There is an X-linked cardiomyopathy, Barth syndrome, which affects mitochondrial function: Barth syndrome is caused by a defect in the cardiolipin transacylase enzyme, tafazzin. Cardiolipin is a phospholipid characteristic of the mitochondrial inner membrane and synthesised in mitochondria but then remodeled to produce cardiolipin rich in unsaturated fatty acids, particularly linoleic acid (Hauff and Hatch 2006; Claypool et al. 2008). Mitochondria have membrane protein contents much higher than those of other membranes (Claypool et al. 2008), and optimal cardiolipin content is essential for correct function and organisation of many mitochondrial enzymes, including those of the respiratory chain, the ATP synthase and adenine nucleotide translocase. Various mutations in the tafazzin gene have been described (Hauff and Hatch 2006), and lead to a reduced cardiolipin content of mitochondria, more saturated fatty acids in the cardiolipin, and an accumulation of monolysocardiolpin. Patients all show alterations in mitochondrial structure, and depressed oxidative phospgorylation (Claypool et al. 2008). Infants have LV dysfunction and dilation, and can succumb to sudden death although most survive infancy (Towbin and Bowles 2002).
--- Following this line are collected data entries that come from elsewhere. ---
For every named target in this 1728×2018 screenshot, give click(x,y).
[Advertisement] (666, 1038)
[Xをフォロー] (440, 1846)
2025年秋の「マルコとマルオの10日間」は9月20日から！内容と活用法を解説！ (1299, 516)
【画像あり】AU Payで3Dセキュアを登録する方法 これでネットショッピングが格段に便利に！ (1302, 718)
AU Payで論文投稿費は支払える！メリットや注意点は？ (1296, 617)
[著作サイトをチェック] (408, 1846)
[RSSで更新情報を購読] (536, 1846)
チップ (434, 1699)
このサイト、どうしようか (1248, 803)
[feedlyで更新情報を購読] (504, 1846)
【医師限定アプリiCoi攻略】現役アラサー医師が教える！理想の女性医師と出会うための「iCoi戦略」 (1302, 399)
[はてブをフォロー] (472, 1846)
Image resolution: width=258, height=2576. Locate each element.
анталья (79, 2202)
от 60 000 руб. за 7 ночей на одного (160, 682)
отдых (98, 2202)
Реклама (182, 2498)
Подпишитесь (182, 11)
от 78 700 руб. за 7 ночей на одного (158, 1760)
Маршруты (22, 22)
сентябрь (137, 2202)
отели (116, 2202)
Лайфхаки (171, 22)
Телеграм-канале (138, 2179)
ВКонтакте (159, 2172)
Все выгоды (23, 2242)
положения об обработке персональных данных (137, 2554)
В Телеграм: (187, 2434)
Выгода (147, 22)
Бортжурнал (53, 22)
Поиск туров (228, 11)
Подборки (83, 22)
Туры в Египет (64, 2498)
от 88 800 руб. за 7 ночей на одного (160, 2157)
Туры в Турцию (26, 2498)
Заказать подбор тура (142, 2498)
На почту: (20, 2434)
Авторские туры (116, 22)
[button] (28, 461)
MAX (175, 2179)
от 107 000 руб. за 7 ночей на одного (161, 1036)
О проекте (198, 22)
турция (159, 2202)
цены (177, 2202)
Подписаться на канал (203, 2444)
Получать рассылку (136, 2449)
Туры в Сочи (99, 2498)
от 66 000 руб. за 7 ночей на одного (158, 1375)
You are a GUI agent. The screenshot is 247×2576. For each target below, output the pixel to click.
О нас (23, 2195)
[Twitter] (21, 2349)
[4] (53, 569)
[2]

There are also inherited diseases that cause electrophysiological disturbances in the heart, causing arrhythmias, long QT syndrome, and Brugada syndrome amongst others (Marcus 2000). However, although mitochondria, in particular mitochondrial Ca2+ signalling, is becoming increasingly recognised as being capable of modulation EC coupling in the heart, few of the mitochondria ion transporters have been characterised, and there are as yet no known mutations in mitochondrial proteins that lead directly to arrhythmias.

5 Conclusions

It is clear that mitochondria play a major role in both normal and pathological heart function, either as a primary cause or in the development of heart disease. Very recently clinical trials utilising probes acting on mitochondria have begun: CsA, which acts on the MPTP, and the mitochondrially-targeted antioxidants. Particularly promising are strategies like CsA and IPost that can be used at the point of reperfusion.

Thus these carefully targeted strategies should give better clinical outcomes, than for example, generally antioxidants that may not reach the main site of ROS production, the mitochondria, effectively. It is essential to continue our basic research in this area: the MPTP was a curious phenomenon observed initially in isolated mitochondria, but it is now generally agreed to be a critical mediator of reperfusion injury, and targeted as the end-effector of various protective strategies. However, basic science findings need to be shaped by the constraints and practicalities of clinical applications, hence despite the numerous studies on IPC, it has proved limited as a clinical tool.

Finally, design of specifically targeted drugs against the MPTP or mitochondrial Ca2+ transport pathways have I believe, tremendous potential, but first these elusive proteins need to be fully identified and characterised. There may also be as yet unidentified cardiomyopathies due to inheritance of abnormal genes for these proteins.